スティーブン・ローゼンバウム Steven Rosenbaum
起業家、著述家、ブロガー、キュレーター。インターネット上最大の動画キュレーション・プラットフォーム、マグニファイ 〈Magnify.net〉の創立者兼CEO。 ユーザー生成動画の父として知られる。MTV(ミュージックテレビジョン)のユーザー生成コンテンツの大ヒット・シリーズ「MTVアンフィルタード」の立役者。その後、一人称ストーリー・テリングの発掘、編成、キュレーションの世界でキャリアを築く。2001年9月11日の同時多発テロを記録した『9月の7日間』で、エミー賞(ドキュメンタリー映画部門)を受賞。この作品はキュレーションされた世界最大の9.11に関する動画コレクション「The Camera Planet Archive」として国立9.11記念博物館に寄贈された。全米屈指のキュレーション・サイト「ハフィントン・ポスト」に執筆中。
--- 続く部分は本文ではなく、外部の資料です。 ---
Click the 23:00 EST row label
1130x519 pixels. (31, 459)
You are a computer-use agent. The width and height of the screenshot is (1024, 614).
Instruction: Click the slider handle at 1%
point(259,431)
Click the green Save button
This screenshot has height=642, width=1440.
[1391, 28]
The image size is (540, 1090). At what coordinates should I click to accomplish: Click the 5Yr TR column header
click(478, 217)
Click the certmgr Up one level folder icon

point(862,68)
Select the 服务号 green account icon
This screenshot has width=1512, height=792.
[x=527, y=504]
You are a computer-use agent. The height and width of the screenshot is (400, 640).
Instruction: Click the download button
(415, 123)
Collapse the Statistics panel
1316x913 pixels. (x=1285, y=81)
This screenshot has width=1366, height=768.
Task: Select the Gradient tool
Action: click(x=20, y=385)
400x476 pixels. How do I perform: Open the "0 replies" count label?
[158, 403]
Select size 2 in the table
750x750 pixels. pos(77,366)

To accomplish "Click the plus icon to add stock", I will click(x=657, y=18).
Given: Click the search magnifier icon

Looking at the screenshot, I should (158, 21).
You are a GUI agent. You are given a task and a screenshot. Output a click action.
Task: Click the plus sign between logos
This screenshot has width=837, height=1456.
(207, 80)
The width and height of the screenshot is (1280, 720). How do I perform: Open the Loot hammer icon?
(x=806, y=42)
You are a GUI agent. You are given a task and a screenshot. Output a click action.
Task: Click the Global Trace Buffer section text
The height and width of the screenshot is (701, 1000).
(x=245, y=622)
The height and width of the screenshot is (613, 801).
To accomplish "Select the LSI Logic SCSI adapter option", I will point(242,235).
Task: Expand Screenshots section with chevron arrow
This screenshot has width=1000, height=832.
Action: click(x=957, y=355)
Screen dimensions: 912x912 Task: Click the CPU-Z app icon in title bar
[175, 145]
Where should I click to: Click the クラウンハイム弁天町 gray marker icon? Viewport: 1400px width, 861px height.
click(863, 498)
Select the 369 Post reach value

――キュレーションといえば、これまで美術館や博物館の学芸員の仕事でしたが、本書では、ネット上のコンテンツをある一定の視点から編集することとして再定義しています。いわば、「誰でもキュレーターになれる」ということですね?
そうです。そうした考え方に対して、旧メディア、つまり新聞や雑誌の編集者たちは概してやや構える傾向がありました。「われわれこそが情報のキュレーター」と思っているから、この本で書いているように「みんながキュレーター」という考え方には抵抗があるのかもしれません。ですから、こういう人たちと話すときはキュレーションという新しい概念が「危険思想」に聞こえないように注意する必要がありました。
グーグルは何年か前、「ウェブ上で必要な情報は、人間ではなくアルゴリズムが探し出してくれる。人間の編集者は過去の遺物になる」という意味のことを主張をしていましたが、私の本では、まったく逆のことを言っています。人間は、何かと何かを組み合わせて“ストーリー”をつくる能力をもっています。これはアルゴリズムにはできないことです。
かつてはネットサーフィンが可能でしたが、いまはサーフィンどころか情報の洪水に溺れてしまいます。たとえばガーデニングの道具を買おうとグーグルで検索したらそれこそ何万という結果がでてきてしまう。本にも書きましたが、私の名前、Steven Rosenbaumで画像検索をかけたところ、女性や犬の写真まで混ざった雑多な検索結果になり、そこから私と会ったことない誰かが私の画像を探すのは不可能です。
この情報過多の世界では、編集者の仕事は重要性を失うどころか、ますます重要になっている――そんなふうに言うと、オールドメディアの編集者たちもわかってくれますね。記事として何を出し、どのようにまとめ、プレゼンするか。その判断がますます問われているのです。